Kegamangan Pemegang Saham Pengendali

Direktur Eksekutif Segara Institute Piter Abdullah menilai dari sisi pemegang saham mayoritas, mereka juga dihadapkan pada pilihan yang tidak mudah karena harus mempertimbangkan berbagai faktor sebelum memutuskan untuk menambah modal. Salah satunya kinerja bank yang dimiliki dan prospek bisnis. 

Beberapa bank kecil mencatatkan kinerja yang tidak berjalan baik pada kuartal III-2022. PT Bank Amar Indonesia Tbk (AMAR) misalnya. Dengan modal inti sebesar Rp1,839 triliun, perusahaan masih berkutat dengan kerugian sebesar Rp172,86 miliar. Padahal di kuartal III-2021, masih membukukan laba sebesar Rp565,18 triliun. 

Lalu juga PT Bank Neo Commerce Tbk (BBYB). Dengan modal inti Rp2,113 triliun, perusahaan membukukan rugi Rp601,2 miliar, membengkak jika dibandingkan dengan periode yang sama di tahun sebelumnya yang sebesar Rp264,7 miliar.

“Kalau pemiliknya asing, pertimbangannya lebih banyak lagi. MIsalnya bagaimana bisnis perusahaan dari negara asalnya berjalan di Indonesia.
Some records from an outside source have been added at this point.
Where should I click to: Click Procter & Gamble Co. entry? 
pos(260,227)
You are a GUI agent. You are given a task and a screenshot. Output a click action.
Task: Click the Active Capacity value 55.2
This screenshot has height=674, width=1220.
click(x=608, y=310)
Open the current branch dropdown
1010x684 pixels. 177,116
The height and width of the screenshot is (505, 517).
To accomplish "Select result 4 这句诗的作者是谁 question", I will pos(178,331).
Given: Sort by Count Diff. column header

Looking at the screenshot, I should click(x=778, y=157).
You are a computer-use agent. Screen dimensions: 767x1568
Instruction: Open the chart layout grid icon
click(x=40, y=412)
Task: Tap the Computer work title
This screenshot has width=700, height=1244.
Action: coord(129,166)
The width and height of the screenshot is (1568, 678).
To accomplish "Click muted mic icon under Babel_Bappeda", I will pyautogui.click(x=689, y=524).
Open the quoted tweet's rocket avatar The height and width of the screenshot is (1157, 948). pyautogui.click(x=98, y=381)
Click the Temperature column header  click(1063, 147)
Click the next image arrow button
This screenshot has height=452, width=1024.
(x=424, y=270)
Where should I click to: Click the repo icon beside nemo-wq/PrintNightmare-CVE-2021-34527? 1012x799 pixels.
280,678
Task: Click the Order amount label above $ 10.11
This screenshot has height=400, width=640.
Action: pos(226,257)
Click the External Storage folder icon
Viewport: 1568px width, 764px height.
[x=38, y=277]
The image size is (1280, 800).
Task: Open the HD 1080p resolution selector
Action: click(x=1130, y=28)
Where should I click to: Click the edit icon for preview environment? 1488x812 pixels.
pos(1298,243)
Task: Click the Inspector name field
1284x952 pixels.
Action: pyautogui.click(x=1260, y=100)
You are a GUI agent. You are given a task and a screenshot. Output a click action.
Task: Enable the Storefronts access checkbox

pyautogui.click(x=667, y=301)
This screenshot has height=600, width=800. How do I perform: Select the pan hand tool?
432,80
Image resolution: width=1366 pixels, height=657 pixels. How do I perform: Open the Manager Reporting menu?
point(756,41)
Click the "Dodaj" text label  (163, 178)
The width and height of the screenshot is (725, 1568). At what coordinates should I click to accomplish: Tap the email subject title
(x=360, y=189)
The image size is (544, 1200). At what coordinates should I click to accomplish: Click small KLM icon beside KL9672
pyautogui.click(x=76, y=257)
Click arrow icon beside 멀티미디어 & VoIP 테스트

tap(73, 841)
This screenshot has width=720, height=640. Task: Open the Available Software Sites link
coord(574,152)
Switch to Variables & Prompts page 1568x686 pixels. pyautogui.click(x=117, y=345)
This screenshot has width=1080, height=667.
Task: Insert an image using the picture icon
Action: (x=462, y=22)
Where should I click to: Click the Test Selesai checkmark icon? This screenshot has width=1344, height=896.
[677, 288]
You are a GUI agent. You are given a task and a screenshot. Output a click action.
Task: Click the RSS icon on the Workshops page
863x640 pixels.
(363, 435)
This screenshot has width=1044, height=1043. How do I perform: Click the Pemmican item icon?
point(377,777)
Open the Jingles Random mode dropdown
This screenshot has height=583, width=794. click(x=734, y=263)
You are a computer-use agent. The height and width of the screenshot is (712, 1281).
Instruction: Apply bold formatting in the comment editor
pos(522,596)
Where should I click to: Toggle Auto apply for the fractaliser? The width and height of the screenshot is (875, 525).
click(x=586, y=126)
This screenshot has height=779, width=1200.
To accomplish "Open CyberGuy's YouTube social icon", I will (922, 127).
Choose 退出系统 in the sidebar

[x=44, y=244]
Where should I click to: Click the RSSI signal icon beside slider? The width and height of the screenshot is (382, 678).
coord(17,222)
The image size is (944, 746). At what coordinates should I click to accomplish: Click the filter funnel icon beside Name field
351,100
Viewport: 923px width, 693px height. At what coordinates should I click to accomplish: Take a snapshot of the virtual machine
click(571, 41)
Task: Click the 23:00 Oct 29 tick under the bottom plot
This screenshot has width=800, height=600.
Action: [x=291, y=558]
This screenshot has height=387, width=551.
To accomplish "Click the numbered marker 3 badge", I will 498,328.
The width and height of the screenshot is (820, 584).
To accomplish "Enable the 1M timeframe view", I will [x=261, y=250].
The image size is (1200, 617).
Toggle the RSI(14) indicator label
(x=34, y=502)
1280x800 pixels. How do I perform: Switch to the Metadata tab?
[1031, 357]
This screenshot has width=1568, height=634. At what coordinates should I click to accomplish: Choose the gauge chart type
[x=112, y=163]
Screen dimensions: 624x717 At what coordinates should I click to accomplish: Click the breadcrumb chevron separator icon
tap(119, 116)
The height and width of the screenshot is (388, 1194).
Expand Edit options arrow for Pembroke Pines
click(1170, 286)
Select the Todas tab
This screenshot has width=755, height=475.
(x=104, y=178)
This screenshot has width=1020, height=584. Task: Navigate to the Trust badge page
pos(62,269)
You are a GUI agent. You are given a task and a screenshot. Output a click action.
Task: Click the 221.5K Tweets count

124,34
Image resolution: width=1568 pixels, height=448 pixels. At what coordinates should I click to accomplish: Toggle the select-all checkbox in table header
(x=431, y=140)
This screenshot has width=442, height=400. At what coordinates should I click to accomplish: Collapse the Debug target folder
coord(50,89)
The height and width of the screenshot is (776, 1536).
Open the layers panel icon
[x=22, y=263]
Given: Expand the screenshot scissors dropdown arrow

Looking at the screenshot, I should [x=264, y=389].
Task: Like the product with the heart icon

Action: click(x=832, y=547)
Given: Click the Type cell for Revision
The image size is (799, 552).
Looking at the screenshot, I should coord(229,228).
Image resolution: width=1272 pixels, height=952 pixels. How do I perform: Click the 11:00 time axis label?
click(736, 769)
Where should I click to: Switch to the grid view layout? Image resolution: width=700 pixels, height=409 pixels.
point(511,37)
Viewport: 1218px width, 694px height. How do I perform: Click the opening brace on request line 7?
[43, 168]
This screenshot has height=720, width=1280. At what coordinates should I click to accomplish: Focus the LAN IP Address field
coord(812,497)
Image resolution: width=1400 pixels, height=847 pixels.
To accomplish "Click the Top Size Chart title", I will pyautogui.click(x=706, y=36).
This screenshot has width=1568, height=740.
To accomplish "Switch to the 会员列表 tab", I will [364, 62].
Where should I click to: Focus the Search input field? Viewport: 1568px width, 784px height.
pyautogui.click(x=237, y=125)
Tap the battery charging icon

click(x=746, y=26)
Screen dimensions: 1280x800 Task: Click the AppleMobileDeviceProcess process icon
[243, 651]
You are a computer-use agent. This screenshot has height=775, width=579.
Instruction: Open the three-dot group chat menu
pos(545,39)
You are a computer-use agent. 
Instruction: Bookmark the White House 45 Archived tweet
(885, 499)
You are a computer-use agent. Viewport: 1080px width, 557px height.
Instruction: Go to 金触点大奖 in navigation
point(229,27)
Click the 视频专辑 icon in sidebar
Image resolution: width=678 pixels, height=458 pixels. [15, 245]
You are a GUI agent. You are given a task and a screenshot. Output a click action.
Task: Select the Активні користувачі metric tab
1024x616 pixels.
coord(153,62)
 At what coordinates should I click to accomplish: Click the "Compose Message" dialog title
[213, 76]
Katakan ada satu pabrik yang dimiliki perusahaan Korea, tentu dia bisa mendekati pemilik pabrik tersebut untuk menawarkan pembiayaan pembangunan pabrik,” kata Piter kepada TrenAsia.com.

Menarik dan Diburu Asing

Faktanya, perbankan di Indonesia masih menarik dan dilirik investor asing. Sudah banyak nama investor asing memenuhi daftar pemiliki bank bank di Indonesia, termasuk juga bank mini. 

Investor asal Korea Selatan misalnya, APRO Financial Co Ltd yang menggenggam saham PT Bank Oke Indonesia Tbk (DNAR) dengan modal inti saat ini sekitar Rp2,969 triliun. Lalu Kookmin Bank Co Ltd yang menggenggam saham PT Bank KB Bukopin Tbk (BBKP), induk PT Bank Bukopin Syariah dengan modal inti Rp1,109 triliun. 

Lalu Investor Jepang J Trust Co Ltd yang menggenggam saham PT Bank JTrust Indonesia Tbk (BCIC) dengan modal inti Rp2,762 triliun. Investor Hong Kong Equity Global International Ltd yang menggenggam saham PT Bank Ganesha Tbk (BGTG) dengan modal inti Rp2,158 triliun.

Kemudian Investor India Bank of India yang menggenggam saham PT Bank SBI Indonesia dengan modal inti Rp2,121 triliun dan PT Bank of India Indonesia (BSDW) dengan modal inti Rp2,008 triliun. Ada juga investor Thailand Kasikorn Vision Financial Company Pte Ltd yang memiliki saham PT Bank Maspion Indonesia Tbk (BMAS) dengan modal inti Rp1,347 triliun. 

Investor asal Singapura, Tolaram Group Inc memiliki saham PT Bank Amar Indonesia Tbk (AMAR). Bahkan fintek asal China Akulaku turut menggenggam saham PT Bank Neo Commerce Tbk (BBYB).

Mereka semua kepincut profitabilitas perbankan Indonesia yang dinilai masih sangat baik. Net Interest Margin (NIM) Indonesia berada di level 4,8% per September 2022, jauh lebih tebal dibanding Singapura misalnya yang hanya 1%.

Selain itu, spread atau selisih suku bunga pinjaman dengan bunga simpanan di Indonesia pada 2021 mencapai 5,26%. Jauh lebih tinggi dibanding negara tetangga seperti Vietnam yang hanya 4,44%, Thailand yang mencapai 2,65% dan Malaysia yang hanya 1,88%. Sebagai catatan, makin tinggi spread suku bunga, profitabilitas atau NIM perbankan juga makin baik.